This Docker Compose file will create a Cassandra cluster containing 3 nodes along with AxonOps for cluster monitoring and management.

One-click deploy to AWS

You can deploy this AxonOps development environment to AWS by using the following link. Otherwise, follow the instructions below for a manual installation.

Launch in AWS

Important

AWS deployment will incur a cost. This project currently works on x86 architecture only. Apple Silicon / ARM are currently not supported.

Getting Started

Prerequisites

This environment requires a recent version of Docker (Docker Engine 19.03.0 or later) with Docker Compose V2. If you do not have Docker installed the easiest way to get started is to install Docker Desktop which you can find at docker.com.

Please note this environment only supports amd64 architecture. ARM CPUs (e.g. Apple M1/M2) are not currently supported.

If you already have Docker installed then check your versions using these commands:

docker version
docker compose version

On Linux you may need to install the docker-compose-plugin package in order for Docker Compose to work.

Start up

  1. Download docker-compose.yml from this repository, or use this command to download it from the command-line:
curl -O https://raw.githubusercontent.com/axonops/axonops-cassandra-dev-cluster/main/docker-compose.yml
  1. Run docker compose up -d from the directory containing docker-compose.yml
  2. After a few minutes the containers will start up and initialise the Cassandra cluster
  3. After startup is complete open http://127.0.0.1:3000/ in your browser to see the AxonOps dashboard

Accessing Cassandra

Once the cluster has started up you can use this command to run cqlsh inside one of the Cassandra containers:

docker compose exec -it cassandra-0 cqlsh

The CQL port for each node is also exposed on the host's loopback IP address as follows:

cassandra-0: 127.0.0.1:9042
cassandra-1: 127.0.0.1:9043
cassandra-2: 127.0.0.1:9044

Client applications running on the host should be able to use these addresses to connect to Cassandra.

Shutting Down

You can stop the cluster with this command:

docker compose down

This will preserve the data for Cassandra and AxonOps in Docker volumes so it will be available when the cluster is started up again.

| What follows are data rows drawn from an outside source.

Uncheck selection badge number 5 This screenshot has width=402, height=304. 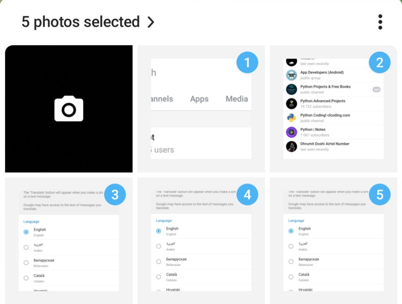point(380,195)
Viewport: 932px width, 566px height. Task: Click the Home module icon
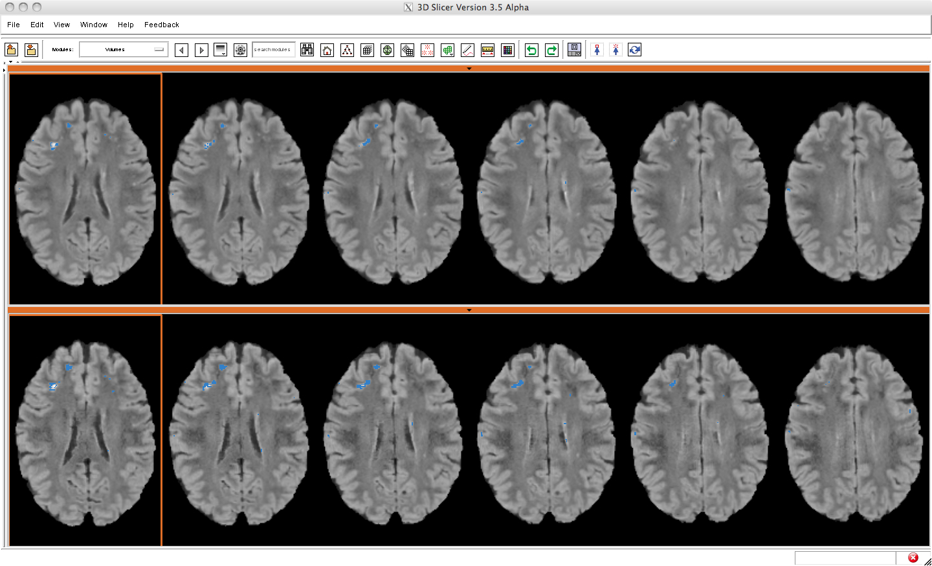coord(327,50)
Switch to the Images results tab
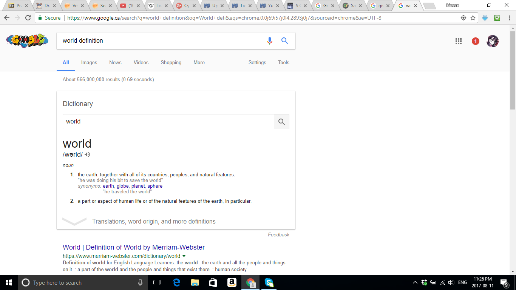This screenshot has height=290, width=516. [89, 63]
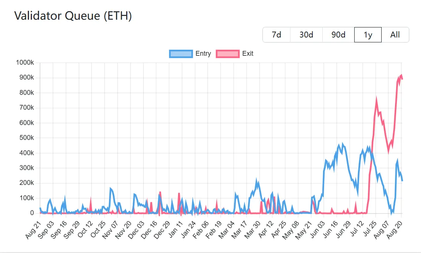Click the Entry spike near Nov 07
421x253 pixels.
[x=111, y=189]
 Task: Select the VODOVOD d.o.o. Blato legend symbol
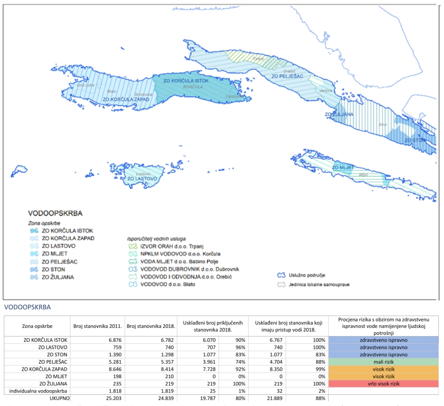coord(133,284)
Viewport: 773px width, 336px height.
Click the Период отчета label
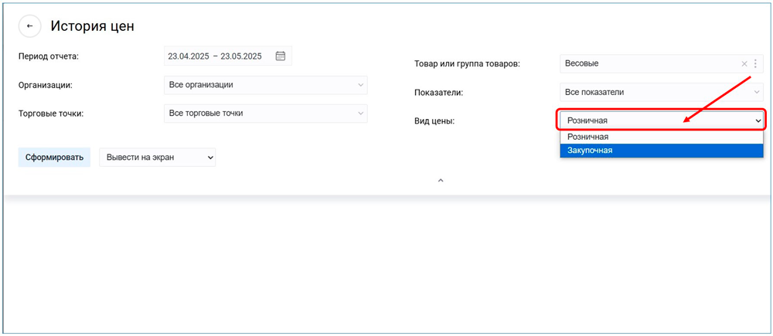click(49, 56)
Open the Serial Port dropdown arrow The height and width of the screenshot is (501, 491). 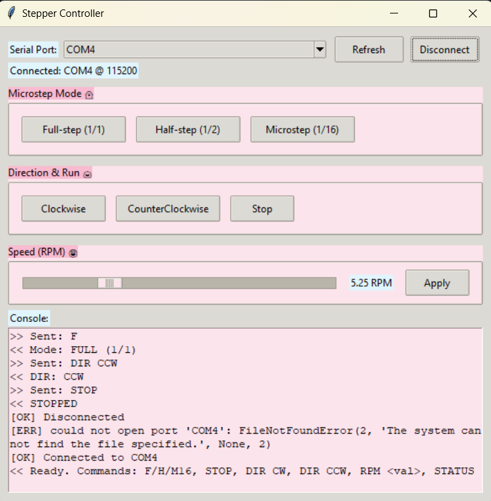(320, 49)
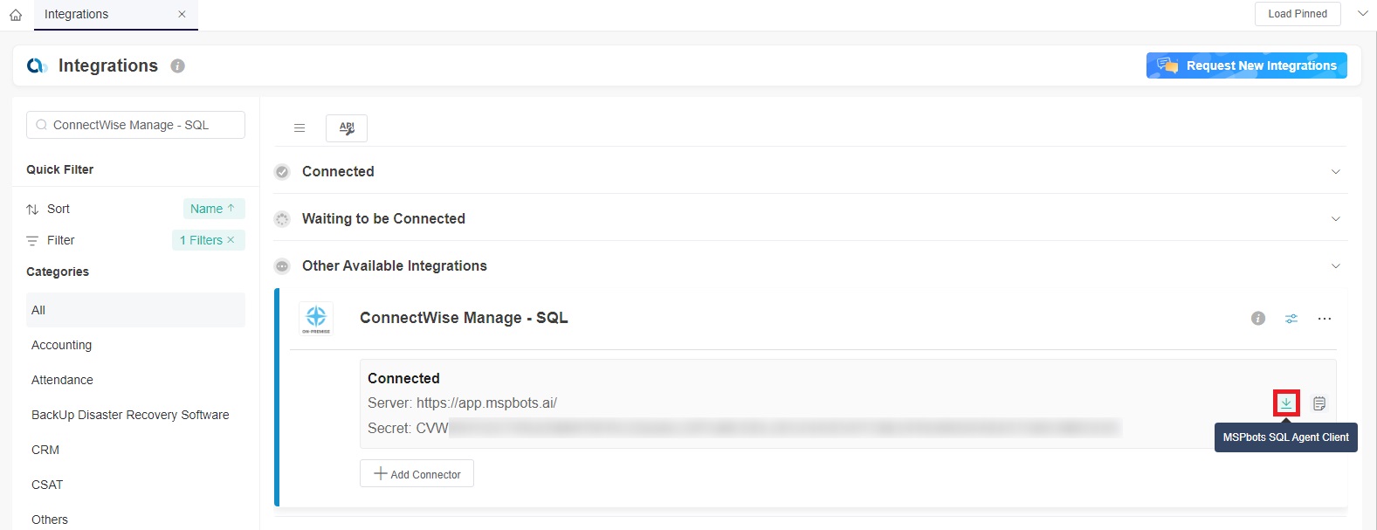
Task: Switch to list view with hamburger icon
Action: tap(299, 127)
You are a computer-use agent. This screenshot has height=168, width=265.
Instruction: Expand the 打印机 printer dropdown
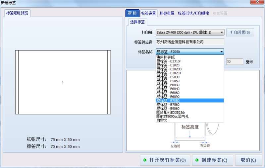[221, 33]
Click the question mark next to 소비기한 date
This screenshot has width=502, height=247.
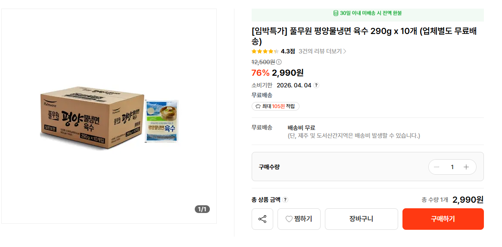(316, 85)
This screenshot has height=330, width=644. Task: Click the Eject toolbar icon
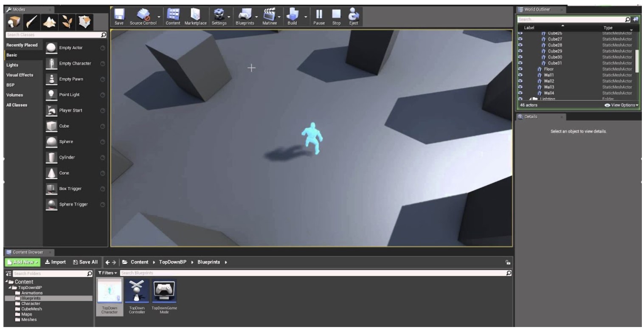[x=354, y=17]
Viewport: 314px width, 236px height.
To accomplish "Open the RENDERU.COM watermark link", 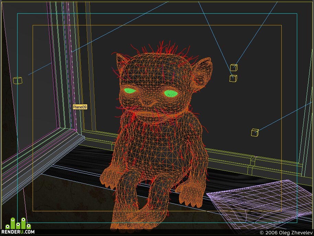I will (x=18, y=232).
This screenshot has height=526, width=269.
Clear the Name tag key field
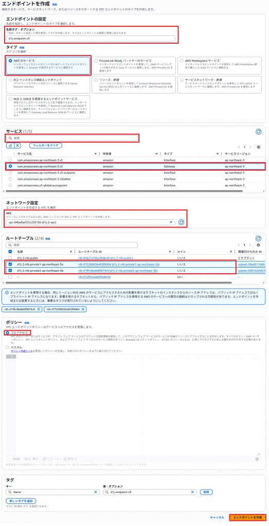click(96, 492)
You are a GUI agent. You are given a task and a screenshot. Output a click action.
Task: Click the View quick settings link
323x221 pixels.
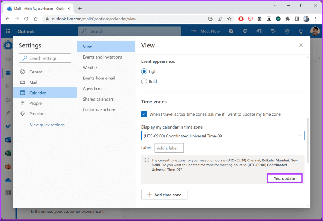(x=47, y=125)
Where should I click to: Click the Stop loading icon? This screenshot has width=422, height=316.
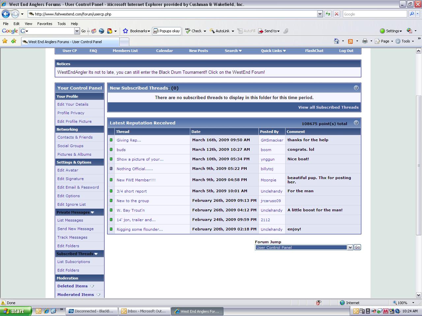(337, 14)
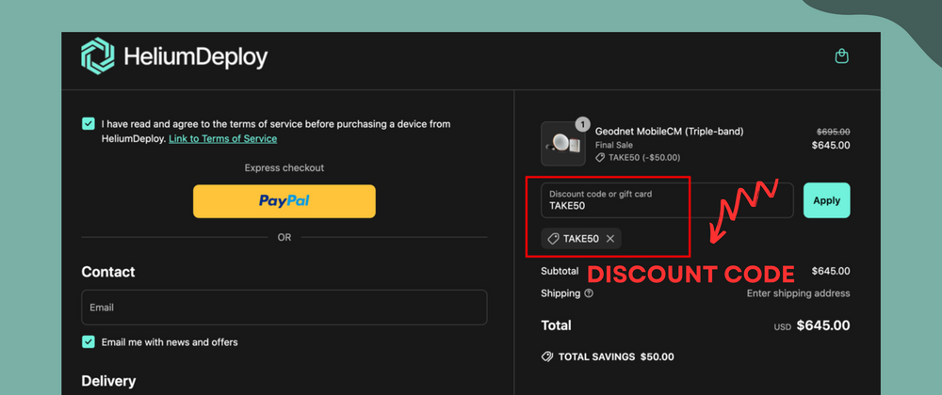The image size is (942, 395).
Task: Click the tag icon beside TOTAL SAVINGS
Action: [547, 357]
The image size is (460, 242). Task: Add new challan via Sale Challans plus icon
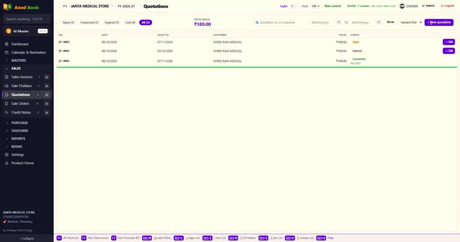46,86
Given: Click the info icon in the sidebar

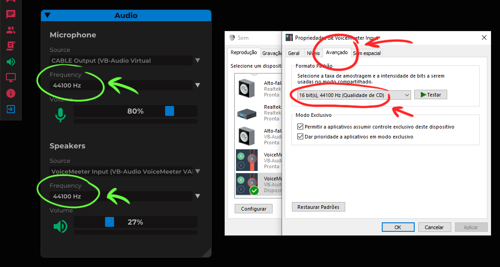Looking at the screenshot, I should click(11, 93).
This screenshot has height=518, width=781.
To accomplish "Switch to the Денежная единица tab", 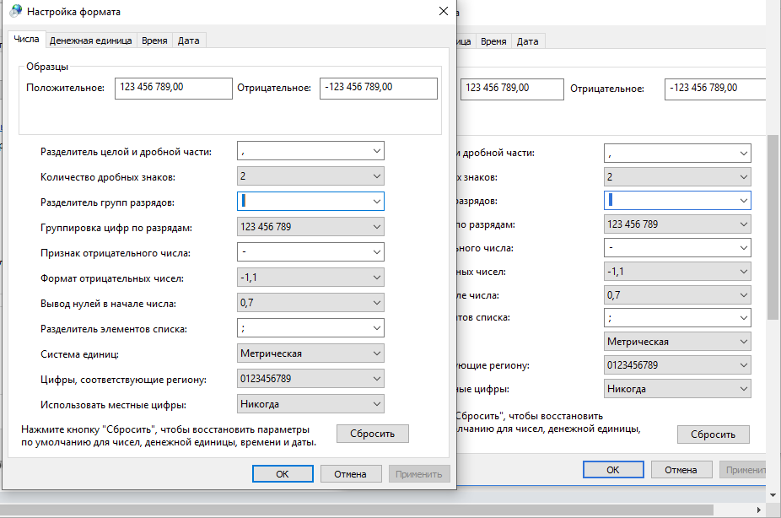I will tap(90, 40).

Use this command to start the cluster back up:

docker compose up -d

To shut down the cluster and remove all data use this command:

docker compose down -v

This will stop and remove all running containers and delete the Docker volumes containing the Cassandra and AxonOps data.

Keeping up-to-date

Use this command to download the latest versions of the container images used by this project:

docker compose pull

Running different Cassandra versions

This Docker Compose environment supports Cassandra 4.0, 4.1 and 5.0. The default version is 5.0 but you can run 4.0 or 4.1 by setting the CASSANDRA_VERSION environment variable before starting up the containers.

For example to start the cluster with Cassandra 4.0:

CASSANDRA_VERSION=4.0 docker compose up -d

Alternatively to avoid specifying the Cassandra version on the command-line every time you can place the CASSANDRA_VERSION variable in a file named .env in the same directory as docker-compose.yml. For example:

echo 'CASSANDRA_VERSION=4.0' >.env
docker compose up -d

The supported values for CASSANDRA_VERSION are 5.0, 4.1 or 4.0.